Copy each line below in which the word "legend" occurs.

START EXERCISE MATERIALS

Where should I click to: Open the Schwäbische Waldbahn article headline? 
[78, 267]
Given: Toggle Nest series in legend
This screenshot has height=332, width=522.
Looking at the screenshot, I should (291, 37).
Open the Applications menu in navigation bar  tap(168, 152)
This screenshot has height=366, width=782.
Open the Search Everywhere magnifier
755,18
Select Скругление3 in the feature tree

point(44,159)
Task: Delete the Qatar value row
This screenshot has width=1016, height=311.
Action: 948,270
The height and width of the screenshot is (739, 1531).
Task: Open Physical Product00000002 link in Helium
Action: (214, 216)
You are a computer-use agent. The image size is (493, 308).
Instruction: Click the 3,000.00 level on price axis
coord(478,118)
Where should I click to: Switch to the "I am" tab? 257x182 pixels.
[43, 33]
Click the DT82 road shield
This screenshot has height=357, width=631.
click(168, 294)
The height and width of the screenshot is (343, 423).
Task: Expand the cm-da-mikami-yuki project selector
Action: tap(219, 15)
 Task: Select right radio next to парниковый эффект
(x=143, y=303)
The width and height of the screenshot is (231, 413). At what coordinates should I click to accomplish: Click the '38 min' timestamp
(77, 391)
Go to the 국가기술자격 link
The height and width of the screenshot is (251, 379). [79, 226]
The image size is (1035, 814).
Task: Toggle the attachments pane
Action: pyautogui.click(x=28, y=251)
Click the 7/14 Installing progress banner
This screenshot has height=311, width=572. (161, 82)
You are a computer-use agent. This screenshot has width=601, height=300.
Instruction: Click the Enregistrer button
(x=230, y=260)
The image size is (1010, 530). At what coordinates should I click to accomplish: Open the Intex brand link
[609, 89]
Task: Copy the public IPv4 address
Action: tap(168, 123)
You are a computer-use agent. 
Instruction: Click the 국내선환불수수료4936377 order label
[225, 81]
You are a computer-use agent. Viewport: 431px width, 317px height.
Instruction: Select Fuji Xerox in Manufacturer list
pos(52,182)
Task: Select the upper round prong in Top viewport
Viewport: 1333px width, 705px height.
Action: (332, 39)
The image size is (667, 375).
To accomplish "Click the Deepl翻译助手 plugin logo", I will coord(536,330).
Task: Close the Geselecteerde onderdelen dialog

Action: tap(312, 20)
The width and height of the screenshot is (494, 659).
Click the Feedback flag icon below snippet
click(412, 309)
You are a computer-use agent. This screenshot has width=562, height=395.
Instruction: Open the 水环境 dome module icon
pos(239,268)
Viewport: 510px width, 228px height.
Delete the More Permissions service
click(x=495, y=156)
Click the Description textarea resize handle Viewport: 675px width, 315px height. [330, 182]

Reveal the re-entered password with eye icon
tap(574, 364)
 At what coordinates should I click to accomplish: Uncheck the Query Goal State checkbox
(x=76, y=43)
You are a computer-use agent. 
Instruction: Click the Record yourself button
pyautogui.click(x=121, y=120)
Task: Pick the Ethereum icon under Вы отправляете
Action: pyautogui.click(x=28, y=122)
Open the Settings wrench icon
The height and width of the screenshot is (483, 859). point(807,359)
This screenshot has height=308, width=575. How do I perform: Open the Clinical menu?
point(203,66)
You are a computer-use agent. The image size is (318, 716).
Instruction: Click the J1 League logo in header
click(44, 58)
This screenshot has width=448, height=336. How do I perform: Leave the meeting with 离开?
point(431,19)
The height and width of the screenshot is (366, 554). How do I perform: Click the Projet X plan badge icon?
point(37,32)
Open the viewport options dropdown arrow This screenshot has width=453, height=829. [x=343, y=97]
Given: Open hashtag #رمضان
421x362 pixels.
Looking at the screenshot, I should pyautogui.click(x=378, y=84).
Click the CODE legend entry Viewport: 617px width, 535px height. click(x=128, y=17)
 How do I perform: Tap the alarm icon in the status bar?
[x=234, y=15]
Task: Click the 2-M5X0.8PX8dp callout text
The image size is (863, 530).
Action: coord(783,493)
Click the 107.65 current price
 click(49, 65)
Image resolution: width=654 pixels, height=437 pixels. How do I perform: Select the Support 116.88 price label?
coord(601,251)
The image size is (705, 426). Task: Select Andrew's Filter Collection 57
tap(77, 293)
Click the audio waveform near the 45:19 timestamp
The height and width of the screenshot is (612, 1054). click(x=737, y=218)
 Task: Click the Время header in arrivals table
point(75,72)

END EXERCISE MATERIALS

_EXERCISE SOLUTION:_
Given: Toggle Nest series in legend
Click the CODE legend entry Viewport: 617px width, 535px height. click(x=128, y=17)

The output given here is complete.